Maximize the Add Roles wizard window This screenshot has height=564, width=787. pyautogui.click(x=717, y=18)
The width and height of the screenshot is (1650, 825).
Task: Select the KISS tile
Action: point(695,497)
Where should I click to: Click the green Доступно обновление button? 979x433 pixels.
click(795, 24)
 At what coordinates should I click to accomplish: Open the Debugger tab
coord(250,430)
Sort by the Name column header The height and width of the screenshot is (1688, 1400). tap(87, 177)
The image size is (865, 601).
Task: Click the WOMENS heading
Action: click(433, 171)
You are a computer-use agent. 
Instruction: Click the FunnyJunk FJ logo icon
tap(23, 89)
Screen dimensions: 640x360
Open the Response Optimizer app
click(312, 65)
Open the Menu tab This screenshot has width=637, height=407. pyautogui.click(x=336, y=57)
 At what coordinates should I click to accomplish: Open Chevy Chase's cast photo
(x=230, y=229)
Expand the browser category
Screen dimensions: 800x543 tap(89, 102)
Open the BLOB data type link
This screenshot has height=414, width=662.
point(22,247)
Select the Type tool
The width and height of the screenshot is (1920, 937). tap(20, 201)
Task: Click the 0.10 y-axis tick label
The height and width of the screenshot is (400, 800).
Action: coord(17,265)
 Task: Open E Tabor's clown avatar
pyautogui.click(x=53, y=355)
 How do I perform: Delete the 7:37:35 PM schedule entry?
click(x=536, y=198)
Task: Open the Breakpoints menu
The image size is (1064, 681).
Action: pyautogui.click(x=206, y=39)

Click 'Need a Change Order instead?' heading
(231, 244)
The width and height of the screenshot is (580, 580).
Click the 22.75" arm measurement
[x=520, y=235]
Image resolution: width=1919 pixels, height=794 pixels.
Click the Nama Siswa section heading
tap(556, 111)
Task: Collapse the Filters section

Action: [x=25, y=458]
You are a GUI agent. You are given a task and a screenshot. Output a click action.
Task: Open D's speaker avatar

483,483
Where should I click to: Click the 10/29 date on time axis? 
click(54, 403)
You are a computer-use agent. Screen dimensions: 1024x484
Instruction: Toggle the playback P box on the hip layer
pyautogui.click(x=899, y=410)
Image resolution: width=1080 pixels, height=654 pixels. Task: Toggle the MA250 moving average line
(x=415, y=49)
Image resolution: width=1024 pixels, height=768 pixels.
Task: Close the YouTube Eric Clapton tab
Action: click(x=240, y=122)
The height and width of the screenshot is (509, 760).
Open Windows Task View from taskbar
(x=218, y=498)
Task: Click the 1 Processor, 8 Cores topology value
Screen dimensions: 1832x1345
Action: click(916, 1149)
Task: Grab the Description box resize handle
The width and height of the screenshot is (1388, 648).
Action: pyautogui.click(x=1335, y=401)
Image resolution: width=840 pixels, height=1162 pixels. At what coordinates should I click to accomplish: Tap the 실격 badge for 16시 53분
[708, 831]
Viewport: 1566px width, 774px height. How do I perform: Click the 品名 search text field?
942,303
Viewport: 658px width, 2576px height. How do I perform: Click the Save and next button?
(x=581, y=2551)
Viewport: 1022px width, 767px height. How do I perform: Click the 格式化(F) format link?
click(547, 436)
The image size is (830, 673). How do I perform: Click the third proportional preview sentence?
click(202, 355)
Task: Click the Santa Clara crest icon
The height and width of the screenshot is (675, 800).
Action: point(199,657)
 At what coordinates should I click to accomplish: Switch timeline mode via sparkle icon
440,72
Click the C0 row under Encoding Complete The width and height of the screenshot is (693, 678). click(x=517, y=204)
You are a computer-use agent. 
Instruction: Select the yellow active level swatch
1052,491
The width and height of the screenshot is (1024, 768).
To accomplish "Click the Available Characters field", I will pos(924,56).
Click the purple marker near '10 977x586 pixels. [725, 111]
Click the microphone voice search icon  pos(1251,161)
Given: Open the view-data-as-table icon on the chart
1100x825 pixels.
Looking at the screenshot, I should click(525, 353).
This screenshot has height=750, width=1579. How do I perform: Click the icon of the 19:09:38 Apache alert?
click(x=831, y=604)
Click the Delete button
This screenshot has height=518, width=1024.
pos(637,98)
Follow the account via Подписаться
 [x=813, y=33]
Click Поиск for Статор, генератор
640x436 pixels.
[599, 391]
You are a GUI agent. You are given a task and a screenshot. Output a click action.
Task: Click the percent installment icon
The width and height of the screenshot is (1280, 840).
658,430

==========

Work instruction:
Reproduce every line of the data exactly as it was written.

Solution:
Maximize the Add Roles wizard window This screenshot has height=564, width=787. pyautogui.click(x=717, y=18)
The width and height of the screenshot is (1650, 825).
Task: Select the KISS tile
Action: point(695,497)
Where should I click to: Click the green Доступно обновление button? 979x433 pixels.
click(795, 24)
 At what coordinates should I click to accomplish: Open the Debugger tab
coord(250,430)
Sort by the Name column header The height and width of the screenshot is (1688, 1400). tap(87, 177)
The image size is (865, 601).
Task: Click the WOMENS heading
Action: click(433, 171)
You are a computer-use agent. 
Instruction: Click the FunnyJunk FJ logo icon
tap(23, 89)
Screen dimensions: 640x360
Open the Response Optimizer app
click(312, 65)
Open the Menu tab This screenshot has width=637, height=407. pyautogui.click(x=336, y=57)
 At what coordinates should I click to accomplish: Open Chevy Chase's cast photo
(x=230, y=229)
Expand the browser category
Screen dimensions: 800x543 tap(89, 102)
Open the BLOB data type link
This screenshot has height=414, width=662.
point(22,247)
Select the Type tool
The width and height of the screenshot is (1920, 937). tap(20, 201)
Task: Click the 0.10 y-axis tick label
The height and width of the screenshot is (400, 800).
Action: coord(17,265)
 Task: Open E Tabor's clown avatar
pyautogui.click(x=53, y=355)
 How do I perform: Delete the 7:37:35 PM schedule entry?
click(x=536, y=198)
Task: Open the Breakpoints menu
The image size is (1064, 681).
Action: pyautogui.click(x=206, y=39)

Click 'Need a Change Order instead?' heading
(231, 244)
The width and height of the screenshot is (580, 580).
Click the 22.75" arm measurement
[x=520, y=235]
Image resolution: width=1919 pixels, height=794 pixels.
Click the Nama Siswa section heading
tap(556, 111)
Task: Collapse the Filters section

Action: [x=25, y=458]
You are a GUI agent. You are given a task and a screenshot. Output a click action.
Task: Open D's speaker avatar

483,483
Where should I click to: Click the 10/29 date on time axis? 
click(54, 403)
You are a computer-use agent. Screen dimensions: 1024x484
Instruction: Toggle the playback P box on the hip layer
pyautogui.click(x=899, y=410)
Image resolution: width=1080 pixels, height=654 pixels. Task: Toggle the MA250 moving average line
(x=415, y=49)
Image resolution: width=1024 pixels, height=768 pixels.
Task: Close the YouTube Eric Clapton tab
Action: click(x=240, y=122)
The height and width of the screenshot is (509, 760).
Open Windows Task View from taskbar
(x=218, y=498)
Task: Click the 1 Processor, 8 Cores topology value
Screen dimensions: 1832x1345
Action: click(916, 1149)
Task: Grab the Description box resize handle
The width and height of the screenshot is (1388, 648).
Action: pyautogui.click(x=1335, y=401)
Image resolution: width=840 pixels, height=1162 pixels. At what coordinates should I click to accomplish: Tap the 실격 badge for 16시 53분
[708, 831]
Viewport: 1566px width, 774px height. How do I perform: Click the 品名 search text field?
942,303
Viewport: 658px width, 2576px height. How do I perform: Click the Save and next button?
(x=581, y=2551)
Viewport: 1022px width, 767px height. How do I perform: Click the 格式化(F) format link?
click(547, 436)
The image size is (830, 673). How do I perform: Click the third proportional preview sentence?
click(202, 355)
Task: Click the Santa Clara crest icon
The height and width of the screenshot is (675, 800).
Action: point(199,657)
 At what coordinates should I click to accomplish: Switch timeline mode via sparkle icon
440,72
Click the C0 row under Encoding Complete The width and height of the screenshot is (693, 678). click(x=517, y=204)
You are a computer-use agent. 
Instruction: Select the yellow active level swatch
1052,491
The width and height of the screenshot is (1024, 768).
To accomplish "Click the Available Characters field", I will pos(924,56).
Click the purple marker near '10 977x586 pixels. [725, 111]
Click the microphone voice search icon  pos(1251,161)
Given: Open the view-data-as-table icon on the chart
1100x825 pixels.
Looking at the screenshot, I should click(525, 353).
This screenshot has height=750, width=1579. How do I perform: Click the icon of the 19:09:38 Apache alert?
click(x=831, y=604)
Click the Delete button
This screenshot has height=518, width=1024.
pos(637,98)
Follow the account via Подписаться
 [x=813, y=33]
Click Поиск for Статор, генератор
640x436 pixels.
[599, 391]
You are a GUI agent. You are given a task and a screenshot. Output a click action.
Task: Click the percent installment icon
The width and height of the screenshot is (1280, 840).
658,430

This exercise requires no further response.